** Activity **
Beginning with the first line below, please repeat the material exactly, ending with the line that includes "[youtube] (146, 17)".

**********

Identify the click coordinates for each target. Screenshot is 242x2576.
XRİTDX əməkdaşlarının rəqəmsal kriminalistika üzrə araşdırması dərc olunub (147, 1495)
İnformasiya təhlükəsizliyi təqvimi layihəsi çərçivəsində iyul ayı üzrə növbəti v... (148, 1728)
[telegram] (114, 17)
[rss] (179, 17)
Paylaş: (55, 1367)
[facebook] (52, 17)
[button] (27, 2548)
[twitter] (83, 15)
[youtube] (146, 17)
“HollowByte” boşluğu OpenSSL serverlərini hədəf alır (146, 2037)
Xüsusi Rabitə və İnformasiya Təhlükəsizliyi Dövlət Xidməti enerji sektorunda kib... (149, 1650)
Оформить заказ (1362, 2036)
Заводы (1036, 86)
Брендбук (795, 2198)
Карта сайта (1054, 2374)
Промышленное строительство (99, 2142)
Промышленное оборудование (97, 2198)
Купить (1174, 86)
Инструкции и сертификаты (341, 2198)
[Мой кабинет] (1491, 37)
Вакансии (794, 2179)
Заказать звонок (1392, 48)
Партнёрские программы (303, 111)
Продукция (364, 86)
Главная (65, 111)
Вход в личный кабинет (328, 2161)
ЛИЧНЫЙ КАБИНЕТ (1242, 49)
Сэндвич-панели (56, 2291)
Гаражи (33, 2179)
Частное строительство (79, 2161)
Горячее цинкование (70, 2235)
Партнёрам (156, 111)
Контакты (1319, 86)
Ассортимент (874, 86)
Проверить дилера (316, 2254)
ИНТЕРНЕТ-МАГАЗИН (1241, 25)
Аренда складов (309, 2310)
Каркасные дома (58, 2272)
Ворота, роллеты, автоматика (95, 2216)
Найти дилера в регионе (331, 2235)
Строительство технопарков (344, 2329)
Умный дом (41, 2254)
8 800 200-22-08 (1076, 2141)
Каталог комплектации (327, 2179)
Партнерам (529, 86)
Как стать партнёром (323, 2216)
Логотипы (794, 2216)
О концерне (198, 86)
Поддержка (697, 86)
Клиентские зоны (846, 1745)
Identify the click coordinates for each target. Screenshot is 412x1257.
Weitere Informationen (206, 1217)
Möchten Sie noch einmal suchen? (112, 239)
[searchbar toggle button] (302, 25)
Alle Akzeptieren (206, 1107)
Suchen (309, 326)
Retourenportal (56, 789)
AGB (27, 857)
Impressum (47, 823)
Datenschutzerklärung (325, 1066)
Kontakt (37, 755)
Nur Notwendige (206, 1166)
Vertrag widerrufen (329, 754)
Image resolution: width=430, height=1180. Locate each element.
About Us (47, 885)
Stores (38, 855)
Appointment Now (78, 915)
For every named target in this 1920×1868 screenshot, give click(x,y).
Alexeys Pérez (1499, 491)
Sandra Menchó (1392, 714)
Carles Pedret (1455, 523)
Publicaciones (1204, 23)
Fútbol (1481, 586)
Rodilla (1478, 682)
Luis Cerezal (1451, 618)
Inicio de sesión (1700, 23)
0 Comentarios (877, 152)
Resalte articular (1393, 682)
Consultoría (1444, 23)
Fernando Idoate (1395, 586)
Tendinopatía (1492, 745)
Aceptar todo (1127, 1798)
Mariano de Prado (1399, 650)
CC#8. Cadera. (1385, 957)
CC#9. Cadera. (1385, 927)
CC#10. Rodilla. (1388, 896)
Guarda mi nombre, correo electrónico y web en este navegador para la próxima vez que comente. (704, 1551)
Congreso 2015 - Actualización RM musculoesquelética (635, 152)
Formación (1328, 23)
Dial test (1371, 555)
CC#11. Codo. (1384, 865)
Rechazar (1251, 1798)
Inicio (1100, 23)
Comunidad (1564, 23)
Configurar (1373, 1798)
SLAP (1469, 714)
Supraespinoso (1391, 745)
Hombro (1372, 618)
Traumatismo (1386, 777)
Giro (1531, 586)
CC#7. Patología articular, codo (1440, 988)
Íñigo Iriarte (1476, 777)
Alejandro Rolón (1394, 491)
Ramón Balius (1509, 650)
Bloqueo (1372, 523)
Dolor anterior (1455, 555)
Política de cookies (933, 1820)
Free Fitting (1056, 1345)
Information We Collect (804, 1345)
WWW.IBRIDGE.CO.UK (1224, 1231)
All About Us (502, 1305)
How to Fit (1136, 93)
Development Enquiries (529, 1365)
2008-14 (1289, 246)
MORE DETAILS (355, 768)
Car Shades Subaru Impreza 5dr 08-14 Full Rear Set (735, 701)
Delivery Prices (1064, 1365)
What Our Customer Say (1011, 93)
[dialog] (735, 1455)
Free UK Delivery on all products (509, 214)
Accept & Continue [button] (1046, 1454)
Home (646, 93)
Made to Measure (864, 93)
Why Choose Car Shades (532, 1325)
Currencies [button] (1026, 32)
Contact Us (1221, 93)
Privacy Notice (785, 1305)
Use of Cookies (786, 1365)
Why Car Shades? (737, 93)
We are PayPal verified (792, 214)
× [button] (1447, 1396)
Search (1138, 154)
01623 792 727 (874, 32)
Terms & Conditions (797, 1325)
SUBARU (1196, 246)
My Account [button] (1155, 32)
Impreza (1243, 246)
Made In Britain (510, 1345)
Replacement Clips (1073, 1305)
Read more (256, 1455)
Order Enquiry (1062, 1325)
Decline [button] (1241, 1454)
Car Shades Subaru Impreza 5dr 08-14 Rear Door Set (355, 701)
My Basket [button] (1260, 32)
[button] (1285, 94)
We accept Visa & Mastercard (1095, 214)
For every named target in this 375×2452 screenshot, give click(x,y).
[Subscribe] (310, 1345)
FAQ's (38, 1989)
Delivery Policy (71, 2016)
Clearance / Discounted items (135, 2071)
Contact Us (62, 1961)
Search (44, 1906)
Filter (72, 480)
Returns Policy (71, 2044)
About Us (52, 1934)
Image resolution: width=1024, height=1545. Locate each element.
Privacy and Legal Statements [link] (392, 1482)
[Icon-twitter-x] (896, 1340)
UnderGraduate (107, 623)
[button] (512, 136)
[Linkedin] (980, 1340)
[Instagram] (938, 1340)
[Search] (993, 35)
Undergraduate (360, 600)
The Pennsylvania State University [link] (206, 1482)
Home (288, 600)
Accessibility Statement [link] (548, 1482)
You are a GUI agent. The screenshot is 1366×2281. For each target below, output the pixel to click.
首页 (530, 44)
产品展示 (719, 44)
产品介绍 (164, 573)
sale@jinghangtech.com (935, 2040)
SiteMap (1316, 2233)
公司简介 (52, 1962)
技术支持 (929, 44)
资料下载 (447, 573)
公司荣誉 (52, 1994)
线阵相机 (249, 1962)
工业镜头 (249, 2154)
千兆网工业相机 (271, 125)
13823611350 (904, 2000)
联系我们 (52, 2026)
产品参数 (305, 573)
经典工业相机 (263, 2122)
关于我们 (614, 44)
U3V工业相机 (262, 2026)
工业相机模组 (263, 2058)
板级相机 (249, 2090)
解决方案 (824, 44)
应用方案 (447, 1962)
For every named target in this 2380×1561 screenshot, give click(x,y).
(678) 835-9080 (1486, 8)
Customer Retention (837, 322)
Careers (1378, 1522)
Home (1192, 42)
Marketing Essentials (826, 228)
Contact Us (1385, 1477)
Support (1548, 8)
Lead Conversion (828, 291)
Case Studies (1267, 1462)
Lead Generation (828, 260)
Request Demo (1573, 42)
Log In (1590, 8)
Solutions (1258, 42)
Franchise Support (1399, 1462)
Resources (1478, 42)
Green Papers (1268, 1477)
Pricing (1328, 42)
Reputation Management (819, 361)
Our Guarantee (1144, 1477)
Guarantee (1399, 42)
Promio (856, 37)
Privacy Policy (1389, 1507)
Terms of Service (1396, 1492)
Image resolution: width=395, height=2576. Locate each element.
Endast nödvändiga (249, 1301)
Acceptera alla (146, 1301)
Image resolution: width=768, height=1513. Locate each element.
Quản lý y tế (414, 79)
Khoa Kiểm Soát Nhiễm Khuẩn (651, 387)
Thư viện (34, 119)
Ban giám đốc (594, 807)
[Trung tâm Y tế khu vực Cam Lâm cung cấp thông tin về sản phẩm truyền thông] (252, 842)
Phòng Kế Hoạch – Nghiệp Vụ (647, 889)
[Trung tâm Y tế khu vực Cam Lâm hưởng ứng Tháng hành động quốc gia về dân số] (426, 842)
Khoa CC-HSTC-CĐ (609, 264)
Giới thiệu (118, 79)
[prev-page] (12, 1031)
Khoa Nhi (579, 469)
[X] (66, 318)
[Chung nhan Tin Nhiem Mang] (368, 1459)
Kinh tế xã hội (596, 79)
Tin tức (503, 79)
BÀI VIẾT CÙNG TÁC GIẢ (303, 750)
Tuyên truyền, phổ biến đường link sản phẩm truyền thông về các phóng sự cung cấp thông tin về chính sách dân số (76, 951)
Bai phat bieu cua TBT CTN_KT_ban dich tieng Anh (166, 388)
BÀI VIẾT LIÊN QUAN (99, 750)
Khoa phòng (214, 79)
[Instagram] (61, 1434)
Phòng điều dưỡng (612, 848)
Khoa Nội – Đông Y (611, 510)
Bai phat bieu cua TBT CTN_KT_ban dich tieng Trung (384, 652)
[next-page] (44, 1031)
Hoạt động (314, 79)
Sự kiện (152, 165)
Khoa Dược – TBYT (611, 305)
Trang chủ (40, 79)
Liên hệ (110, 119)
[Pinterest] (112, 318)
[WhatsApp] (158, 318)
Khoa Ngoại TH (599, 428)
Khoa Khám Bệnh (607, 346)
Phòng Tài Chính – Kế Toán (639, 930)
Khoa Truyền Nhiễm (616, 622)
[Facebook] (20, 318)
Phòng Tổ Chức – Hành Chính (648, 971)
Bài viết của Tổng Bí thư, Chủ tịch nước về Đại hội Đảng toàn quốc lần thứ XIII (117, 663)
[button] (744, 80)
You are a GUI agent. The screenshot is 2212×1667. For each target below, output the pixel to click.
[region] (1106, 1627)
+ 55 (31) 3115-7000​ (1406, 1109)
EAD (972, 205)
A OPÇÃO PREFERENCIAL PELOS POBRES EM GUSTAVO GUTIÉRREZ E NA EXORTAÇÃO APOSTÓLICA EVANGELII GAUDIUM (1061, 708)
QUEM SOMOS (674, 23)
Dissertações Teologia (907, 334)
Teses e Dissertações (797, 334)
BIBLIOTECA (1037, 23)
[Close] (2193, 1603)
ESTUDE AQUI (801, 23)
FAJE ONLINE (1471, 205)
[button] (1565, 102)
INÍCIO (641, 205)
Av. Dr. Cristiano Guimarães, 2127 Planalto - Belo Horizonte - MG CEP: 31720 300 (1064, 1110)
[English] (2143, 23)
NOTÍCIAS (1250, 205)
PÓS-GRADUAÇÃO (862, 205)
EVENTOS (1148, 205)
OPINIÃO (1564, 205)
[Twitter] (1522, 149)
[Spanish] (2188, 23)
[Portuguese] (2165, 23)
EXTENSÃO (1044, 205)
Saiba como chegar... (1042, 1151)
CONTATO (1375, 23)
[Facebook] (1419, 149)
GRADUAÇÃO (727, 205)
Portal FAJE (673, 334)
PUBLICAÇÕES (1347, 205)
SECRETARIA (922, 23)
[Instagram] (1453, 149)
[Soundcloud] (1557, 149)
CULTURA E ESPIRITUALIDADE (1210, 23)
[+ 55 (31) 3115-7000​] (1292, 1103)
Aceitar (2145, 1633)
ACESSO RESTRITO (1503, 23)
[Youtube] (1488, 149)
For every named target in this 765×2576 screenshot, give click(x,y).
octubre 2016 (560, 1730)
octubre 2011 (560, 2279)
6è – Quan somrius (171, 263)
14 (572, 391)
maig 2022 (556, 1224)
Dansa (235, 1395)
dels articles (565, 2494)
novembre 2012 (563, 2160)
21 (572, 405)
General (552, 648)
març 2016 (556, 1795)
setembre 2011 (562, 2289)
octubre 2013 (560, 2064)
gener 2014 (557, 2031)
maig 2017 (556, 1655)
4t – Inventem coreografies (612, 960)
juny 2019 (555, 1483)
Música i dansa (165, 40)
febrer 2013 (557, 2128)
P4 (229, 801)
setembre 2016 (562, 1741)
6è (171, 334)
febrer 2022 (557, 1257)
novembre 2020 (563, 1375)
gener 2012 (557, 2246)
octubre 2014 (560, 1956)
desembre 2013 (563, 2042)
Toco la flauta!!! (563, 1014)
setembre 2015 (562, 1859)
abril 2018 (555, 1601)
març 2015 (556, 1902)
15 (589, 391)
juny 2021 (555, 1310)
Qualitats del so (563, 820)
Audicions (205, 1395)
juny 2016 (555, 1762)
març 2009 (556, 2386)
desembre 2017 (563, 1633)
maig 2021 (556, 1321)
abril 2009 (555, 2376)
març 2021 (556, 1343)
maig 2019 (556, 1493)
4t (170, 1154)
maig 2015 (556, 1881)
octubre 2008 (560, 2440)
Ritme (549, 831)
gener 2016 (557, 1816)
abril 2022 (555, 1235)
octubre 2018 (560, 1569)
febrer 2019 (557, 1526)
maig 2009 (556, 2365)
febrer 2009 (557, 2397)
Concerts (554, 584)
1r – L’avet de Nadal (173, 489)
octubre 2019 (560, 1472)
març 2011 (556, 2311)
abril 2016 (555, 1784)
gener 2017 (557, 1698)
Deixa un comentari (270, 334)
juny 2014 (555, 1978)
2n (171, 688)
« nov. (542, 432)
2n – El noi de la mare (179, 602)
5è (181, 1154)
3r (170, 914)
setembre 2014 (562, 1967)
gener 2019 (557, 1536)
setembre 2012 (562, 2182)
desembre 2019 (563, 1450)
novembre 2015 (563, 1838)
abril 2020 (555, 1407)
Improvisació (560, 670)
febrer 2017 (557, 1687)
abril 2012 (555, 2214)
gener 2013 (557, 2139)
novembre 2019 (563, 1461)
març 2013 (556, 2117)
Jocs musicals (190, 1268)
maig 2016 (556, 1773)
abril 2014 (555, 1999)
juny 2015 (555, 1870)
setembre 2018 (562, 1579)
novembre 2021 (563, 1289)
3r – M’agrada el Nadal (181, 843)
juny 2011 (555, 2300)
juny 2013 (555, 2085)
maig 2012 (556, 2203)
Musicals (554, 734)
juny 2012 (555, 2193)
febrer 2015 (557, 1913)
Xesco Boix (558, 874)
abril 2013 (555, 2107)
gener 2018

**********

** Your solution **
Identify the click coordinates for each target. Screenshot is 242x2576.
XRİTDX əməkdaşlarının rəqəmsal kriminalistika üzrə araşdırması dərc olunub (147, 1495)
İnformasiya təhlükəsizliyi təqvimi layihəsi çərçivəsində iyul ayı üzrə növbəti v... (148, 1728)
[telegram] (114, 17)
[rss] (179, 17)
Paylaş: (55, 1367)
[facebook] (52, 17)
[button] (27, 2548)
[twitter] (83, 15)
[youtube] (146, 17)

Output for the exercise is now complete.